Cultures

François-Théodore Legras, sa vie, sa verrerie

Un couple de passionnés est à l’origine d'un beau livre consacré à cette usine de la Plaine à Saint-Denis, qui a produit des pièces de verrerie populaires et artistiques jusqu’à la moitié du XXe siècle.
Une des très belles réalisations présentées dans l'ouvrage
Une des très belles réalisations présentées dans l'ouvrage


Dominique et Jean Vitrat sont Vosgiens. Tout comme l’était François-Théodore Legras, dont l’une des deux usines de verrerie, à Saint-Denisque quartier de la Plaine de 1855 à 1944, était au début du XXe siècle la plus importante de France avec 1 200 ouvriers verriers (l’autre était à Pantin).


L’Unité d’archéologie avait, en 2006, exposé au musée les résultats des fouilles qu’elle avait entreprises sur son site, auxquels elle avait ajouté plusieurs pièces de collectionneurs. Dont celles de M. et Mme Vitrat. Le couple avait auparavant publié un ouvrage intitulé Legras verrier, vite épuisé (éditions Argus Valentine, 2002).

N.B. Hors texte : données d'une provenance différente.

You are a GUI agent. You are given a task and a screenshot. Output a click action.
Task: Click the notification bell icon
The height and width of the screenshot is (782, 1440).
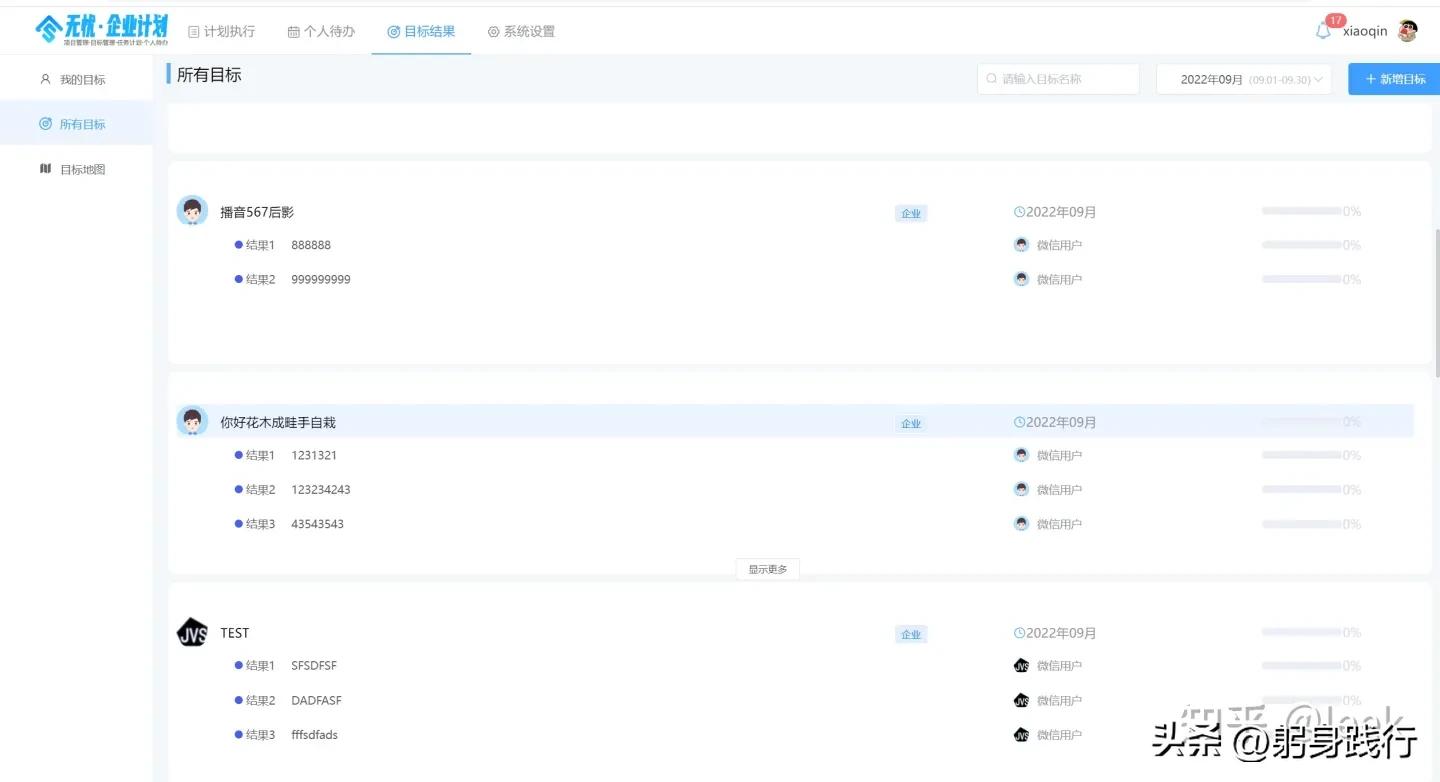tap(1323, 31)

Et, dix ans après, la deuxième édition, largement enrichie et améliorée, sort des presses sous la forme d’un magnifique ouvrage de 380 pages, François-Théodore Legras, verrerie artistique et populaire française, cette fois à compte d’auteur. Une somme qui couronne dix années de recherches en compagnie des historiens Marie-Françoise et Jean-François Michel.


« Tout a commencé chez nous, où le petit musée d’Hennezel-Clairey présente plusieurs exemples de verres Legras », raconte Dominique Vitrat. « Et c’est à Hennezel que Legras avait fait son apprentissage », poursuit Jean Vitrat. Tous deuxcollectionneurs dans l’âme, ils écument les brocantes, cherchent des documents, amassent une foule d’informations. D’où le premier livre, puis plusieurs expositions, dont celle de Saint-Denis, enfin ce second ouvrage.

Expositions universelles

« En fait, nous voulions réparer une injustice, car les verres Legras sont mal côtés alors qu’il a fait des choses superbes à côté de sa production en série pour les parfumeurs, les pharmacies, l’industrie… Il a exposé ses créations lors de plusieurs expositions universelles, dont celles de Paris en 1889 et 1900 », ajoute Jean.

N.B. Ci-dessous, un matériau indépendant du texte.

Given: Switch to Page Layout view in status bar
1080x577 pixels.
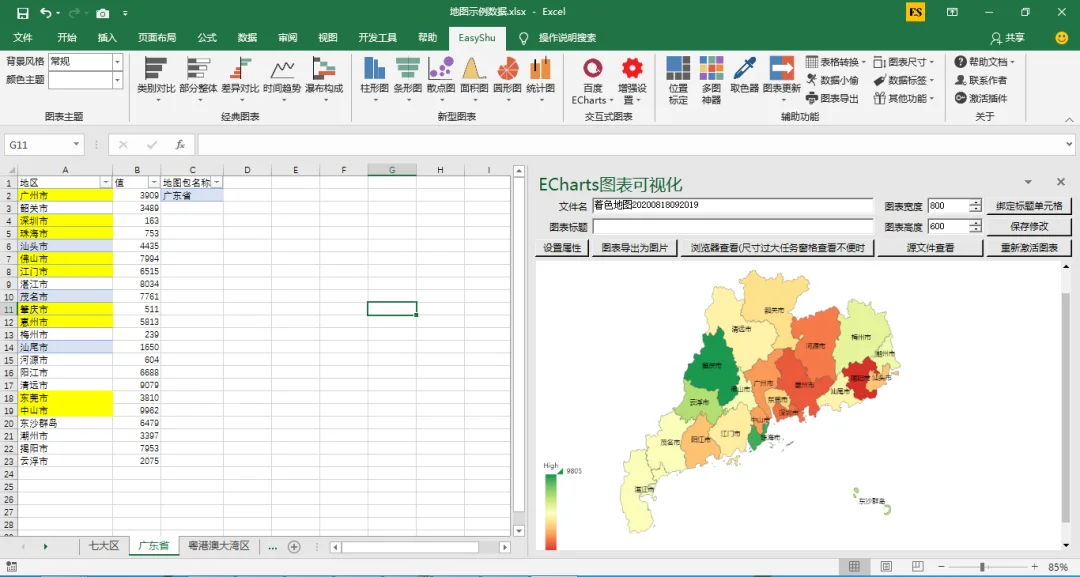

Le livre, préfacé par Didier Paillard, commence par l’histoire de l’homme, né en 1839 dans les Vosges, arrivé à Saint-Denis à 24 ans, et suit son ascension, « de la fabrique française à l’usine de renommée mondiale ». Mais il ne masque rien des travers de l’époque, comme le travail des enfants ou la « viande à feu », terme qui en dit long sur les conditions d’exploitation des ouvriers verriers.

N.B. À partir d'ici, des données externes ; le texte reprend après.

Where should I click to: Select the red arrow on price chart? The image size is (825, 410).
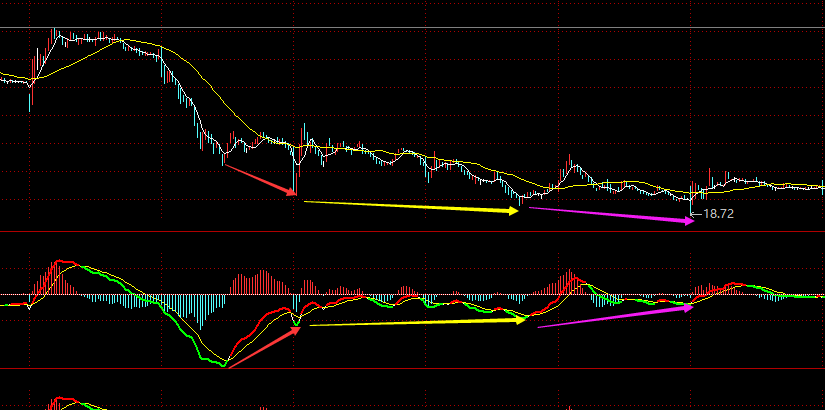[x=260, y=179]
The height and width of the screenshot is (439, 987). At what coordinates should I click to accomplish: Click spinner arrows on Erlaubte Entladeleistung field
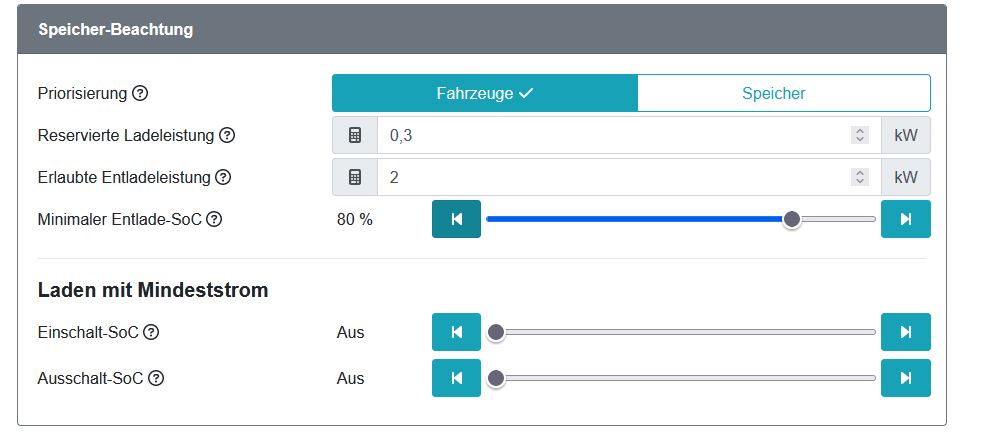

Enfin, il répertorie de manière quasi exhaustive les productions Legras, du moins celles connues à ce jour, à travers une classification par objets, décors et séries et une iconographie de belle qualité. 3 000 exemplaires de l’ouvrage ont été tirés, à commander en ligne (1).


Benoit Lagarrigue


François-Théodore Legras, verrerie artistique et populaire française de Dominique et Jean Vitrat et Marie-Françoise et Jean-François Michel, 2012, 380 pages, 75 €.